THE THURSDAY MURDER CLUB

Four residents of Coopers Chase, a British retirement village, compete with the police to solve a murder in this debut novel.

The Thursday Murder Club started out with a group of septuagenarians working on old murder cases culled from the files of club founder Elizabeth Best’s friend Penny Gray, a former police officer who's now comatose in the village's nursing home. Elizabeth used to have an unspecified job, possibly as a spy, that has left her with a large network of helpful sources. Joyce Meadowcroft is a former nurse who chronicles their deeds. Psychiatrist Ibrahim Arif and well-known political firebrand Ron Ritchie complete the group.

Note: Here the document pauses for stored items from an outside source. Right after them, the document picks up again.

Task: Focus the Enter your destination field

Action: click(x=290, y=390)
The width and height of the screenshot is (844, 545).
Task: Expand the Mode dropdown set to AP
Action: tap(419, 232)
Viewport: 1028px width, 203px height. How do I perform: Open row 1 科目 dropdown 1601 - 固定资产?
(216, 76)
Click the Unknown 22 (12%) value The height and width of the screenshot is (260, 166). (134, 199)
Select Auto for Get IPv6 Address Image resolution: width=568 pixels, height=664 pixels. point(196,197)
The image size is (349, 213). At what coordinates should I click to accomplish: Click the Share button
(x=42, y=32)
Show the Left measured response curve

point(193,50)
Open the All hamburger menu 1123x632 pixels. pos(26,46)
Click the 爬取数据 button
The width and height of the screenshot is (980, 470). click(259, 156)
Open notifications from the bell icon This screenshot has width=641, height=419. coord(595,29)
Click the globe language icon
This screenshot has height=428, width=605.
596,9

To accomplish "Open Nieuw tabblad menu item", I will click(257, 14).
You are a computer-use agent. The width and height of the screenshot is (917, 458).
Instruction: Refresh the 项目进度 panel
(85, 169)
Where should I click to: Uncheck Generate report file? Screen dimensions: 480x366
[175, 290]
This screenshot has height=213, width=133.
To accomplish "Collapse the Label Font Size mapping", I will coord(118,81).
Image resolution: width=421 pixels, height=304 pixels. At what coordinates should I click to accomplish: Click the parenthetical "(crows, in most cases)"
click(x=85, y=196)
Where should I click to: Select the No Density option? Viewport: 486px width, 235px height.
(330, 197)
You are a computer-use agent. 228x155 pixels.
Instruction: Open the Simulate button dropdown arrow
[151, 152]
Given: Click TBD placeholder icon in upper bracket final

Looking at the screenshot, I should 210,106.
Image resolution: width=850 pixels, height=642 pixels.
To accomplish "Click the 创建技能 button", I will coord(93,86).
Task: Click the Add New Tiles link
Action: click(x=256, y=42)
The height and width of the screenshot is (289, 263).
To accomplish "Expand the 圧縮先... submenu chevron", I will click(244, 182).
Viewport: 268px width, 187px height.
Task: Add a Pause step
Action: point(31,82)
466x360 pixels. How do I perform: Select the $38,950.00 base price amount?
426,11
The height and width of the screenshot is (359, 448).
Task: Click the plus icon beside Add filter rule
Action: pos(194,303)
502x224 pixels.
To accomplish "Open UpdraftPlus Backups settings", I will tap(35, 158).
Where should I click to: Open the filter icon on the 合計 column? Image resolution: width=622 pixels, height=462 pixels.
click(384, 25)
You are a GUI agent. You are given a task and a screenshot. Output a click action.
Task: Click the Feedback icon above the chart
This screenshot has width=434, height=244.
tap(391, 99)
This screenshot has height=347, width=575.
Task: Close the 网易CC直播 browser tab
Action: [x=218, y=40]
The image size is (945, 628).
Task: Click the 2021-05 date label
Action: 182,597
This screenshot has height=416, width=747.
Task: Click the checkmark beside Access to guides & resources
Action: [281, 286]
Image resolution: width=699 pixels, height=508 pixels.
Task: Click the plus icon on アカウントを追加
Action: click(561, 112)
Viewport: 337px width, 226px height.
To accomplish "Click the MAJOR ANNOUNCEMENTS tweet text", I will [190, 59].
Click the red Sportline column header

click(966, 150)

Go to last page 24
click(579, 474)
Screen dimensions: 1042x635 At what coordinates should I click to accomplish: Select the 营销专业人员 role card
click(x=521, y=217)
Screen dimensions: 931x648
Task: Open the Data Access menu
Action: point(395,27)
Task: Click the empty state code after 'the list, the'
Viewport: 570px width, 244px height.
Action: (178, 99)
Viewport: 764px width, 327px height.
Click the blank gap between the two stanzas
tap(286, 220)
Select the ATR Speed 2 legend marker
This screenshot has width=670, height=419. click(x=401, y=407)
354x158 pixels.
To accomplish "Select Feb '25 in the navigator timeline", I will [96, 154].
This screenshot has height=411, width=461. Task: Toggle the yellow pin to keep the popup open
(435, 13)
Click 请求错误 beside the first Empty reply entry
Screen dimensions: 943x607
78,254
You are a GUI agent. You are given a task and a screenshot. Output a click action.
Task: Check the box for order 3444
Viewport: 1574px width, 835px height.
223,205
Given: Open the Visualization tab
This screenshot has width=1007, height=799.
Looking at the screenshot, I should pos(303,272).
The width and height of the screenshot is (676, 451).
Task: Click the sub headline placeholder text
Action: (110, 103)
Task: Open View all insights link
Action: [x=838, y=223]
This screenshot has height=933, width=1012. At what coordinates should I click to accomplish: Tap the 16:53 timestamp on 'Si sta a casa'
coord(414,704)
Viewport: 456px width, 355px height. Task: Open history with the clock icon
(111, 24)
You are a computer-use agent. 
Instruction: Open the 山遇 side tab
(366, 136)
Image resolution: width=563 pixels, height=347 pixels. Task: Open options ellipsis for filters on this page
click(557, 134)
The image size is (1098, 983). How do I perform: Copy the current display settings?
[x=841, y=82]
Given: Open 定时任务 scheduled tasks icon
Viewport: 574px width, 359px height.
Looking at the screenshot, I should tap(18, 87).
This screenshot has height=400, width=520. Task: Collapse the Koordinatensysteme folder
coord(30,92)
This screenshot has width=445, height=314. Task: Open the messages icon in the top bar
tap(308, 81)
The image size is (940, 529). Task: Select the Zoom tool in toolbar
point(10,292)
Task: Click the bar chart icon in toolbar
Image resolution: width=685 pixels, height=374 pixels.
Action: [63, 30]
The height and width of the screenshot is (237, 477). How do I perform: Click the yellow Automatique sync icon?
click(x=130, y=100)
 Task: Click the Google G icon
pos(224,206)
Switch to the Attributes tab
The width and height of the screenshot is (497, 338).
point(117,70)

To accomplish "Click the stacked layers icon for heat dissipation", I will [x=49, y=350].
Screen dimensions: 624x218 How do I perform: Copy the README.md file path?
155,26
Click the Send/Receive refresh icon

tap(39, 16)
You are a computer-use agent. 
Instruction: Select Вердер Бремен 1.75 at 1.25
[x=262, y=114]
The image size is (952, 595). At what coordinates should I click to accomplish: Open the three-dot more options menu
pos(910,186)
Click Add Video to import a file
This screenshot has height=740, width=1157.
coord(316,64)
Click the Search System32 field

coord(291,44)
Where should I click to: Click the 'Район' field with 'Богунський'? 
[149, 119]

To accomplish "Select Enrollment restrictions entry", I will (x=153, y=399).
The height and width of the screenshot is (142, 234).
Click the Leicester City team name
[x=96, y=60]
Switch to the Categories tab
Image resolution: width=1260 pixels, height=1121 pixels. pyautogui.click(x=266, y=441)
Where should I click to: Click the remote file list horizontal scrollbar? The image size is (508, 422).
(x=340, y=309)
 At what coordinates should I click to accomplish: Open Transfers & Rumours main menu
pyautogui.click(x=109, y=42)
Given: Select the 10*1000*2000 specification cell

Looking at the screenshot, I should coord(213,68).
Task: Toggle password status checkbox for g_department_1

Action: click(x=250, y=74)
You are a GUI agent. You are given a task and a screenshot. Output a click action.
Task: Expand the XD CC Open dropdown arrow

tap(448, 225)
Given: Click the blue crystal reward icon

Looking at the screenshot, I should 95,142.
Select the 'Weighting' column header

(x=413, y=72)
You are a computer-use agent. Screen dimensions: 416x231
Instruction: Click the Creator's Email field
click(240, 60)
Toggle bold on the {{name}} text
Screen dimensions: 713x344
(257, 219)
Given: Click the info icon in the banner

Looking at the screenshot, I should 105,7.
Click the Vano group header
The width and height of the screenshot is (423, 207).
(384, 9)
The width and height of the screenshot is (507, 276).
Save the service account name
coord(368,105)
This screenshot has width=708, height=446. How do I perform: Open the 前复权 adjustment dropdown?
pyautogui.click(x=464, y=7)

They charm Police Constable Donna De Freitas, who, visiting to give a talk on safety at Coopers Chase, finds the residents sharp as tacks. Built with drug money on the grounds of a convent, Coopers Chase is a high-end development conceived by loathsome Ian Ventham and maintained by dangerous crook Tony Curran, who’s about to be fired and replaced with wary but willing Bogdan Jankowski. Ventham has big plans for the future—as soon as he’s removed the nuns' bodies from the cemetery. When Curran is murdered, DCI Chris Hudson gets the case, but Elizabeth uses her influence to get the ambitious De Freitas included, giving the Thursday Club a police source. What follows is a fascinating primer in detection as British TV personality Osman allows the members to use their diverse skills to solve a series of interconnected crimes.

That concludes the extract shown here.